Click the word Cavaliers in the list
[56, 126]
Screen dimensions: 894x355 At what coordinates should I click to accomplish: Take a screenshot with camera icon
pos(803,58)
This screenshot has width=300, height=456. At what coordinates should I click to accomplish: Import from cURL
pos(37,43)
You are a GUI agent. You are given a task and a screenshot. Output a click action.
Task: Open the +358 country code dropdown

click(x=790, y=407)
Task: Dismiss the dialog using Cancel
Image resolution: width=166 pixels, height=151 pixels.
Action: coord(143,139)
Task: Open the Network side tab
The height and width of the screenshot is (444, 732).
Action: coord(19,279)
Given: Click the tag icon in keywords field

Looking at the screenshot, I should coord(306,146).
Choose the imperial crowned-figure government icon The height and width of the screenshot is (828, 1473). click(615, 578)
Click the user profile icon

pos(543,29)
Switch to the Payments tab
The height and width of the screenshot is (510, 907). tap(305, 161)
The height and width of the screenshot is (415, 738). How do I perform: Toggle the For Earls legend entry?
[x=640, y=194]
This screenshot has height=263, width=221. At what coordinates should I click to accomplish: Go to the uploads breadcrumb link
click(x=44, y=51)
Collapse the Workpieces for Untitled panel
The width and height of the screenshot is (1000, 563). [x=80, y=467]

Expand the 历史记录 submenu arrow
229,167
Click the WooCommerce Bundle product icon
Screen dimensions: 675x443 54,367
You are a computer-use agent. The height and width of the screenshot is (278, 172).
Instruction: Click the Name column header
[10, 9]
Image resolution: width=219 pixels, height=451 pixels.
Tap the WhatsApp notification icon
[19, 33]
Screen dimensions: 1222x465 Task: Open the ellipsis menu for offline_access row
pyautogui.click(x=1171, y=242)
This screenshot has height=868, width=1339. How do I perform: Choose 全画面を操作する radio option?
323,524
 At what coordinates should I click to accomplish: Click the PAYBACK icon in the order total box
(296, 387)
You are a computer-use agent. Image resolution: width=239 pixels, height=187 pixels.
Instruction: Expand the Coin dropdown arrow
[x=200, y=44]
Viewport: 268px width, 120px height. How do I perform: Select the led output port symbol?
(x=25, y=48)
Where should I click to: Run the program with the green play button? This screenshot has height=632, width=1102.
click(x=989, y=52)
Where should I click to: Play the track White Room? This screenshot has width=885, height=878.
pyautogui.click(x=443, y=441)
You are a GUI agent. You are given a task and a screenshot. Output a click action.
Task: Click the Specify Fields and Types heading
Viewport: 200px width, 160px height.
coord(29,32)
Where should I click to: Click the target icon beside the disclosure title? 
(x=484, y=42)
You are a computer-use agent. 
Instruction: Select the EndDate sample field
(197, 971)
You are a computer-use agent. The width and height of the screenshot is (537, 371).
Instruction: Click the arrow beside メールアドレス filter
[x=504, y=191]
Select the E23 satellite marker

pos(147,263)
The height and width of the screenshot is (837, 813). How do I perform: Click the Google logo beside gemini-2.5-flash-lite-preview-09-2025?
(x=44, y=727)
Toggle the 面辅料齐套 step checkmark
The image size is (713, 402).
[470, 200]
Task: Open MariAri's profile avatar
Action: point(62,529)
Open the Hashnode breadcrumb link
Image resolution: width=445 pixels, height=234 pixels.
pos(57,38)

┄┄┄┄┄┄┄┄┄┄

The string "computer" may appear in the lines of the records above. State how many lines contain it, with no other words.

**SOLUTION FOR THIS TASK:**
4